In a move that has massive implications for DevOps teams across the enterprise, IBM today announced it is acquiring Red Hat in a deal valued at $34 billion.
Red Hat will join IBM’s Hybrid Cloud group as a distinct independent unit. Red Hat will continue to be led by Jim Whitehurst and Red Hat’s current management team. Whitehurst will join IBM’s senior management team and report to IBM CEO Ginni Rometty. IBM intends to maintain Red Hat’s headquarters, facilities, brands and services practices.
IBM expects to close the deal, which will be financed using both cash and debt, in the latter half of 2019. IBM also said the deal will be accretive within 12 months after close, as the combined entity moves to address a total market that spans application development and deployment, IT services and security and collectively exceeds $1 trillion, or more than one-fifth of the total global IT market valued at $3.7 trillion in 2018 by Gartner.

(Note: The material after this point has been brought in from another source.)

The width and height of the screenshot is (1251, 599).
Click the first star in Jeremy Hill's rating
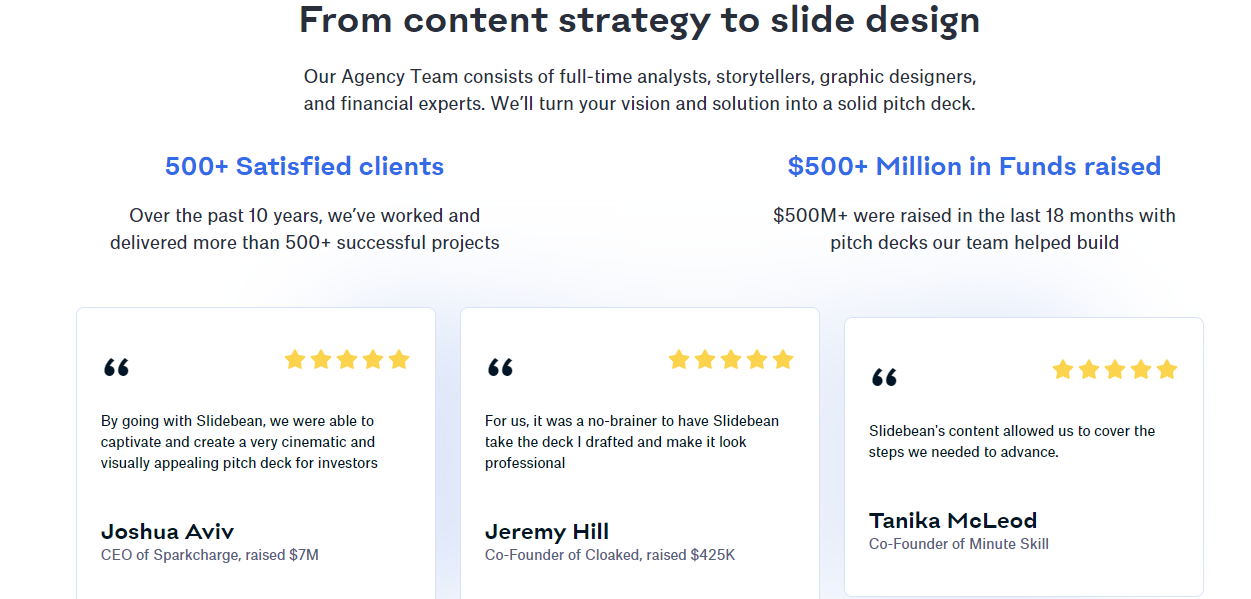[679, 359]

IBM and Red Hat have had a partnership in place for 20 years, spanning everything from reselling and supporting Red Hat Enterprise Linux (RHEL) to collaboratively working on open source projects such as Kubernetes.
IBM officials said they expect Red Hat to significantly bolster IBM’s hybrid cloud business, which already generates $19 billion a year in revenues. IBM noted that about 80 percent of application workloads have yet to move to the cloud.

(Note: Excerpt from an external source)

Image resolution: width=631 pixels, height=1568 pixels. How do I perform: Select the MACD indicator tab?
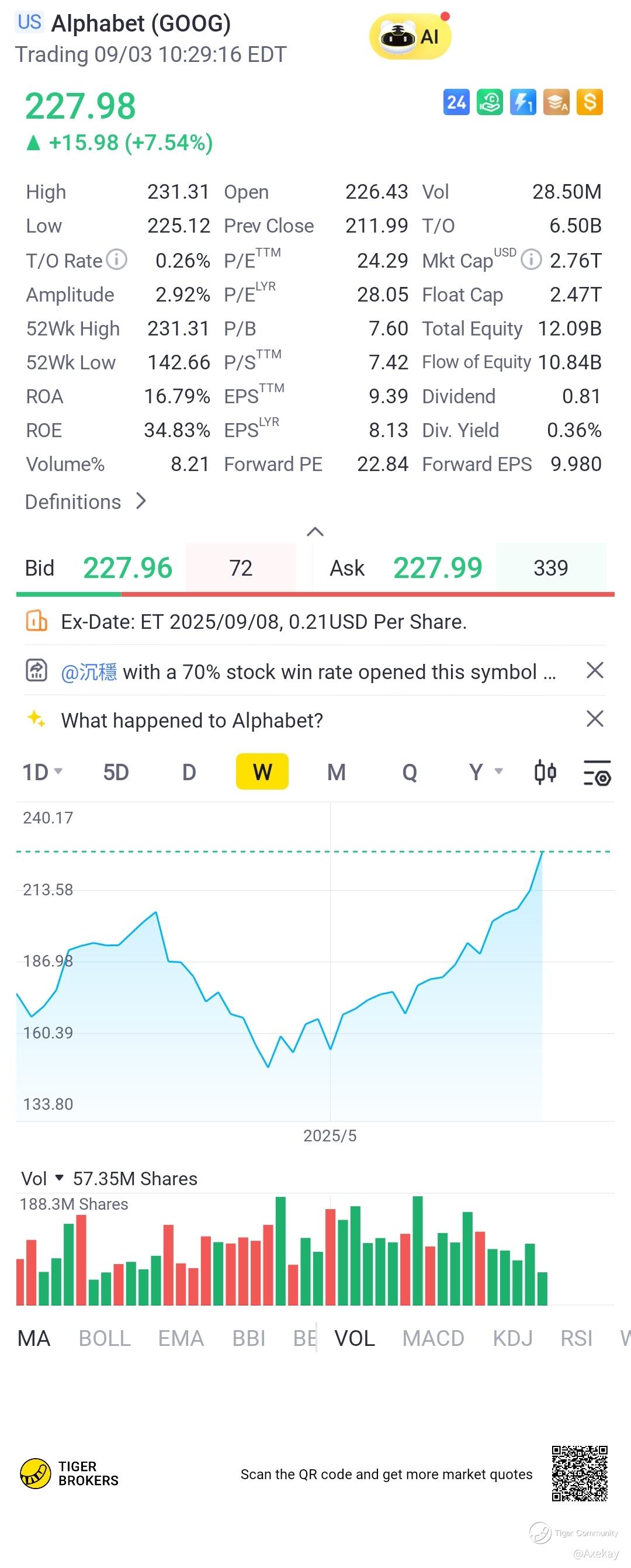[432, 1338]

The move to acquire Red Hat comes on the heels of Red Hat acquiring CoreOS, which augments the company’s existing open source expertise with a container management platform built on top of Kubernetes.
Once the deal is closed, IBM said the two companies will remain committed to open source software licensing, including initiatives such as Patent Promise, GPL Cooperation Commitment, the Open Invention Network and the LOT Network.

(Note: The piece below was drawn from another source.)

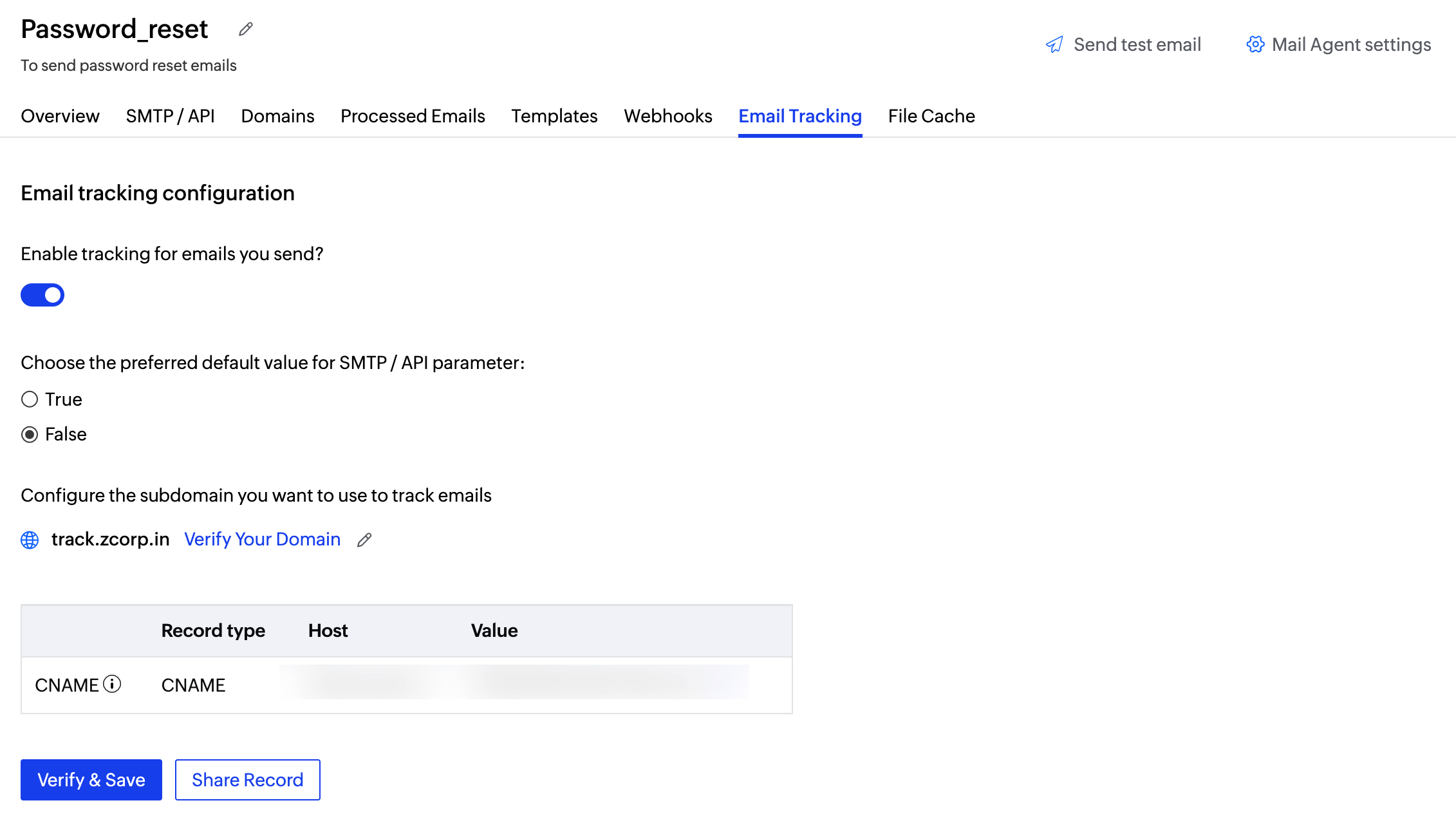Click the Verify Your Domain link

IBM and Red Hat also plan to continue to build and enhance existing Red Hat partnerships, including those with major cloud providers Amazon Web Services, Microsoft Azure, Google Cloud, Alibaba and others that compete directly with IBM Cloud.
It’s too early to say to what degree those cloud service providers will be open to continuing to work with Red Hat as unit of IBM. In recent months Red Hat increasingly has been positioning itself head to head against VMware, which operates as a unit of Dell Technologies. IBM also has a strong relationship with VMware that could change in the years ahead. What is clear, however, is that any deal of this magnitude usually begets others in very short order.